#### Data for this task ####
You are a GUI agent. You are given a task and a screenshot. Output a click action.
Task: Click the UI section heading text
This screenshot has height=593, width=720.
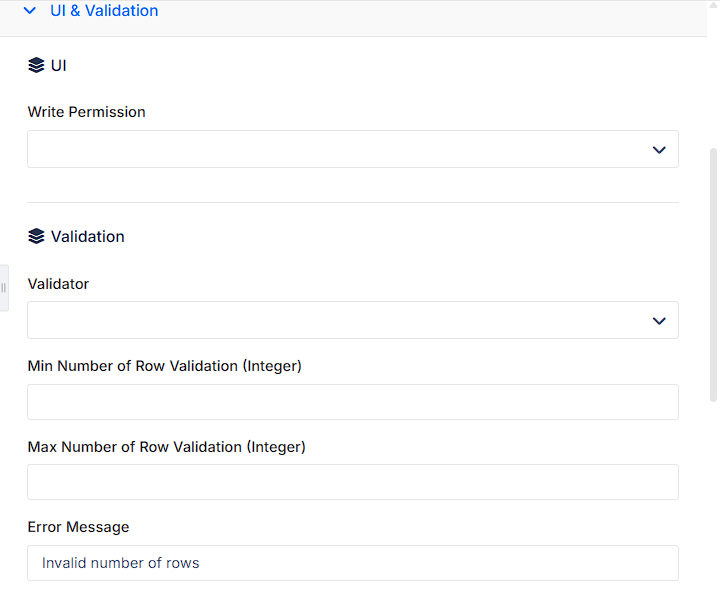click(58, 66)
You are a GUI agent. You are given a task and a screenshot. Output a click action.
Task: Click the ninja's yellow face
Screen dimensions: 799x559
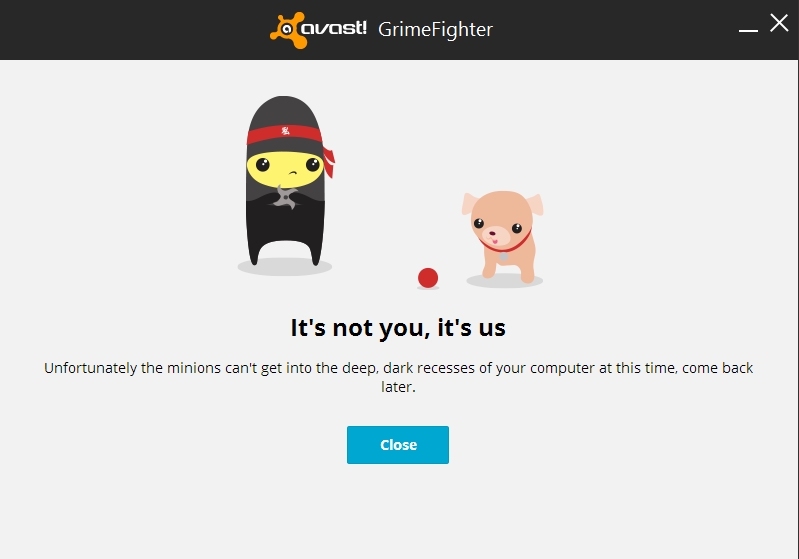[285, 169]
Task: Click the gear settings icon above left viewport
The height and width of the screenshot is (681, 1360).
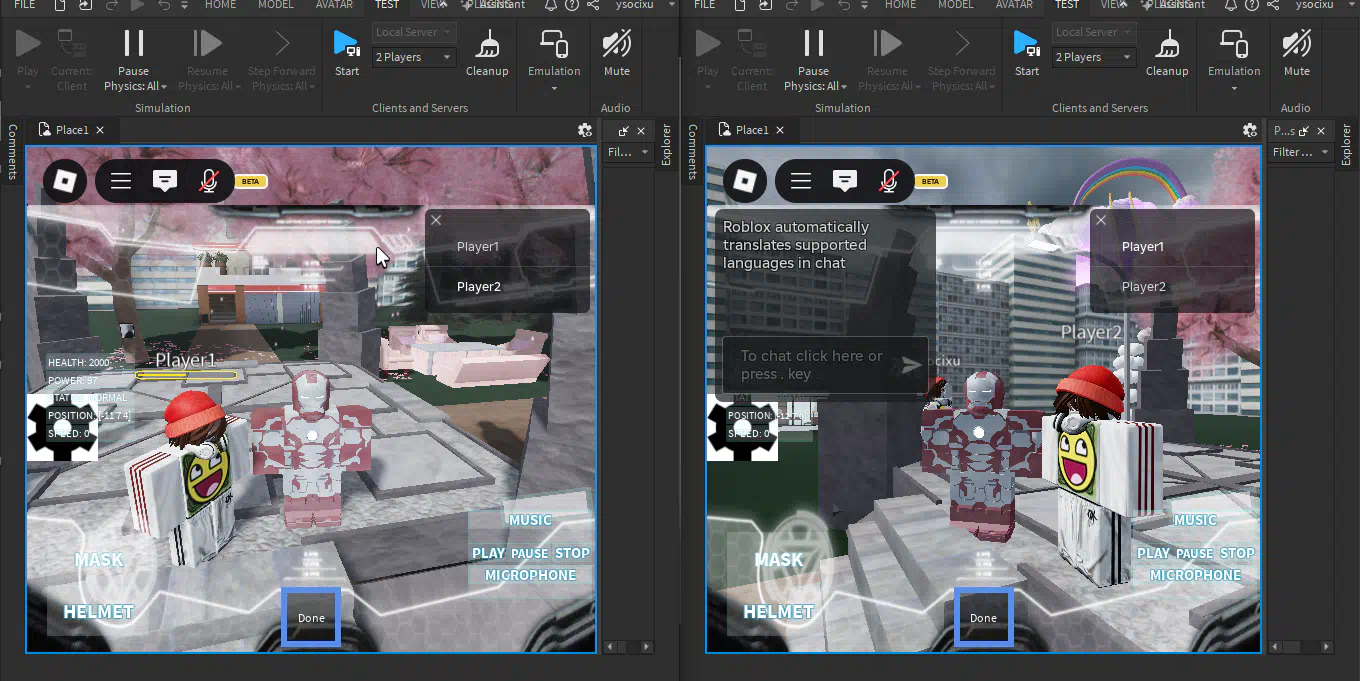Action: click(585, 130)
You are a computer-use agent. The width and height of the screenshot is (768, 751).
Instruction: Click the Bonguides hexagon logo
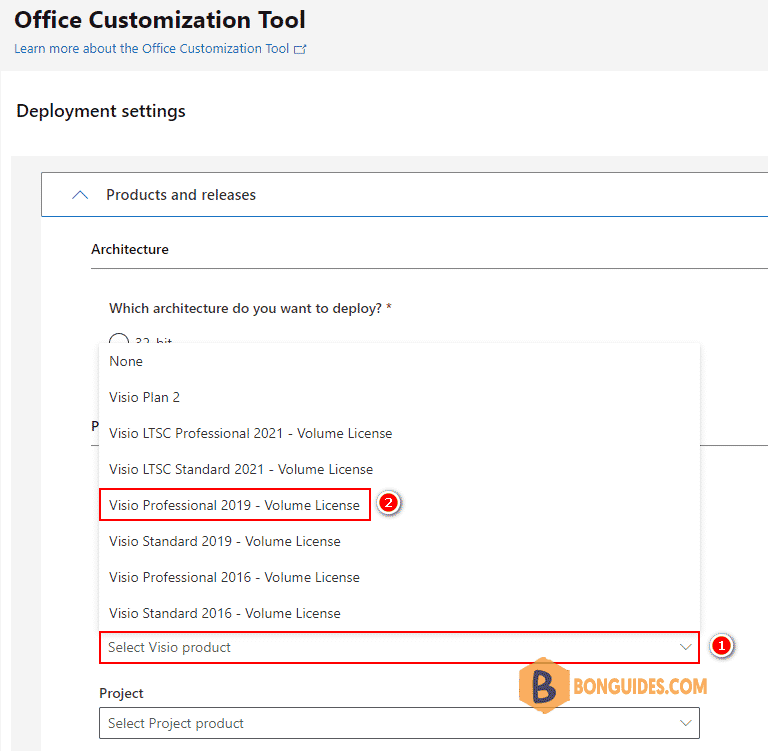pyautogui.click(x=544, y=685)
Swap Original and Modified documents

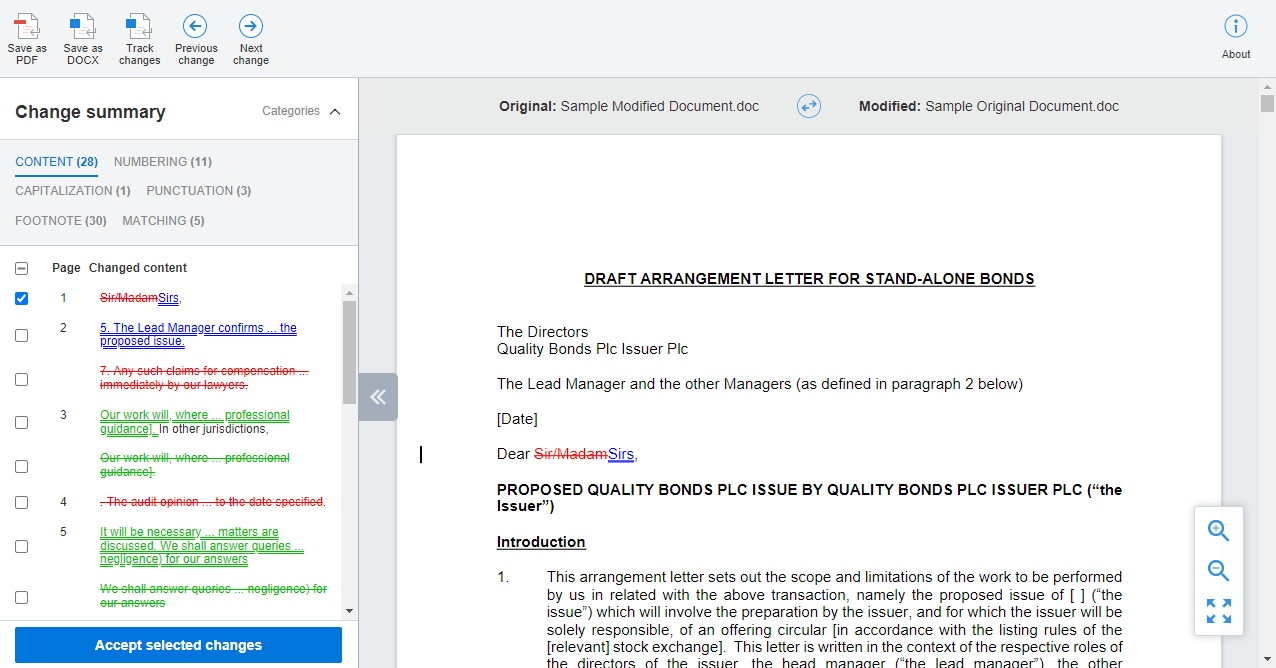click(808, 106)
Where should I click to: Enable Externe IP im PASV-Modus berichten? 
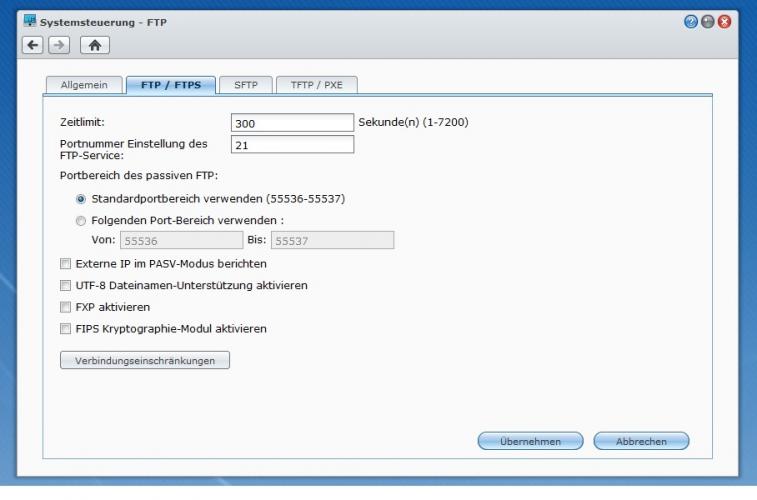coord(67,264)
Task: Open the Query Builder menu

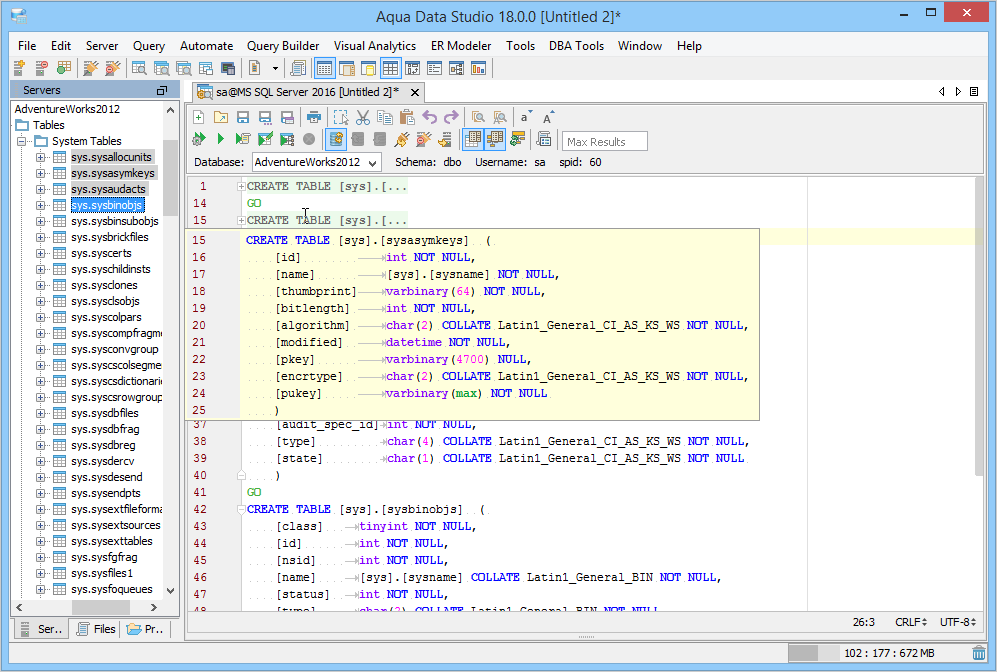Action: pos(283,46)
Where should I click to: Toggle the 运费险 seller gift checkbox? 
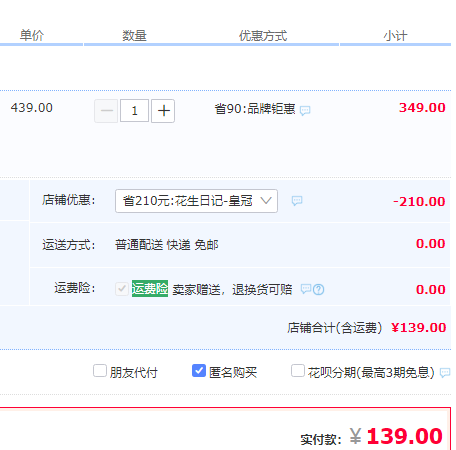click(x=122, y=289)
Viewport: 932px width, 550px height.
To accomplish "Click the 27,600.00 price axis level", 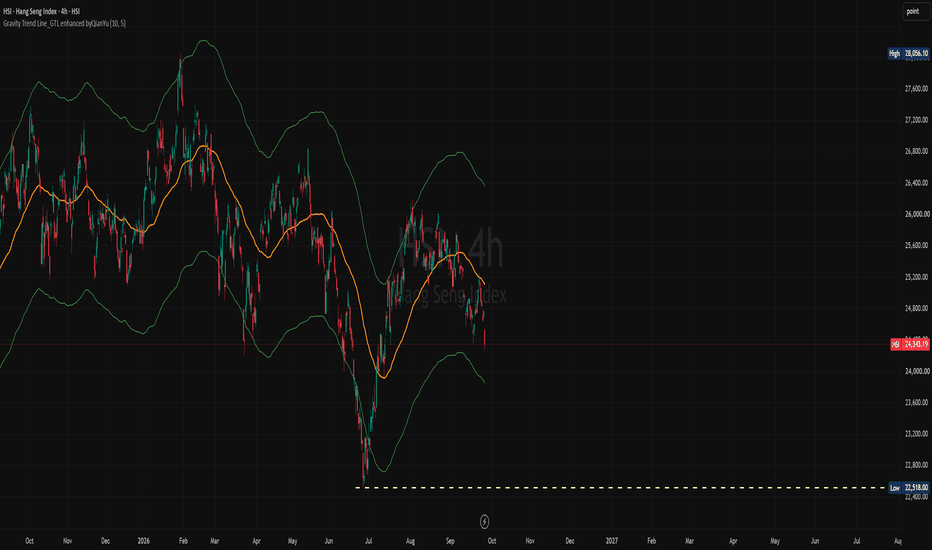I will pos(917,89).
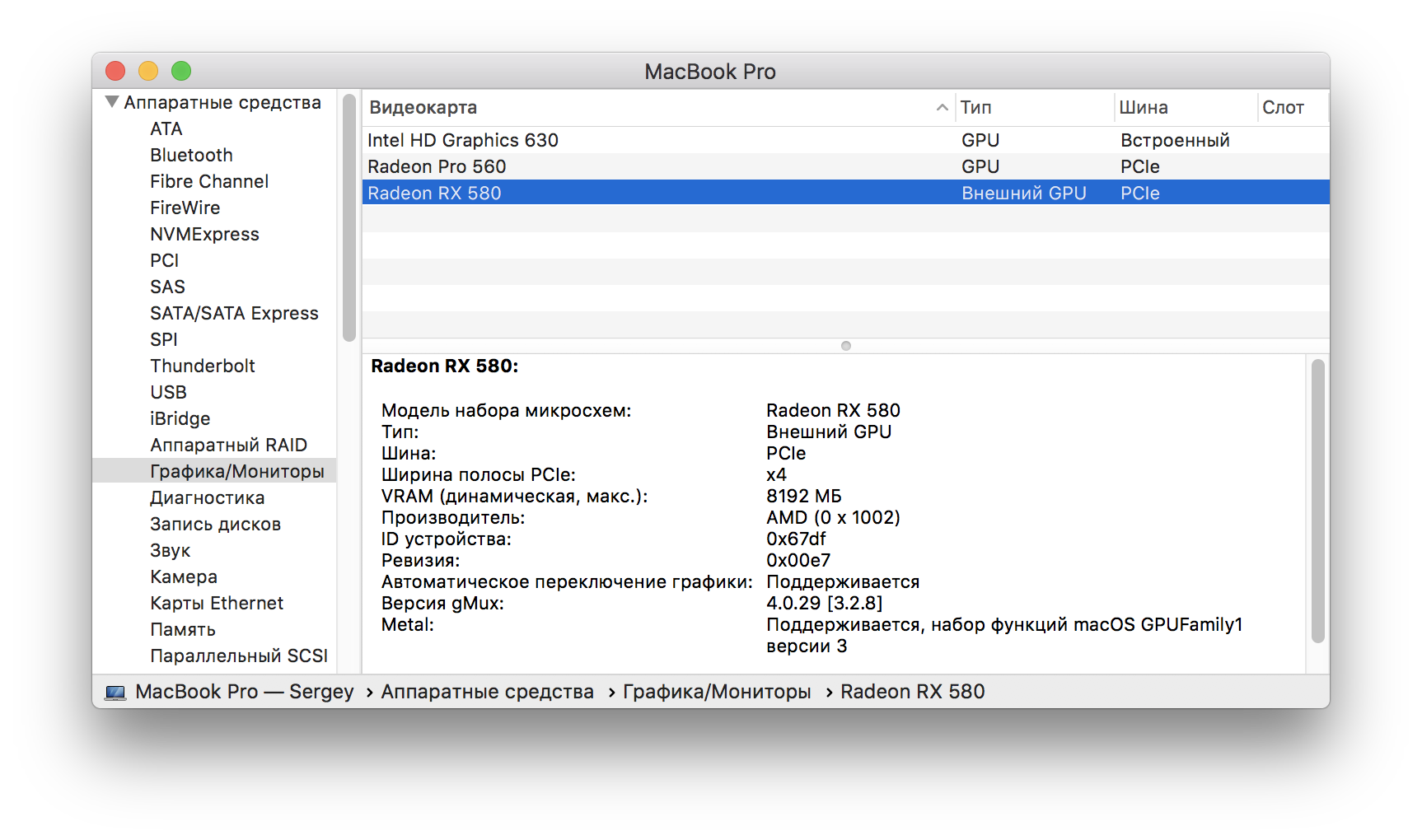Screen dimensions: 1422x840
Task: Choose Карты Ethernet in the sidebar
Action: (x=216, y=603)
####
Could you output exactly the lines above, from the line with "Swap Original and Modified documents" up to and including the line with "Viewport: 932px width, 550px height.", and nothing else, skipping the pictures?

### Solution to the problem
Swap Original and Modified documents

click(808, 106)
Where should I click to: Enable Externe IP im PASV-Modus berichten? 
coord(67,264)
Task: Open the Query Builder menu

Action: pos(283,46)
Where should I click to: Toggle the 运费险 seller gift checkbox? 
click(x=122, y=289)
Viewport: 932px width, 550px height.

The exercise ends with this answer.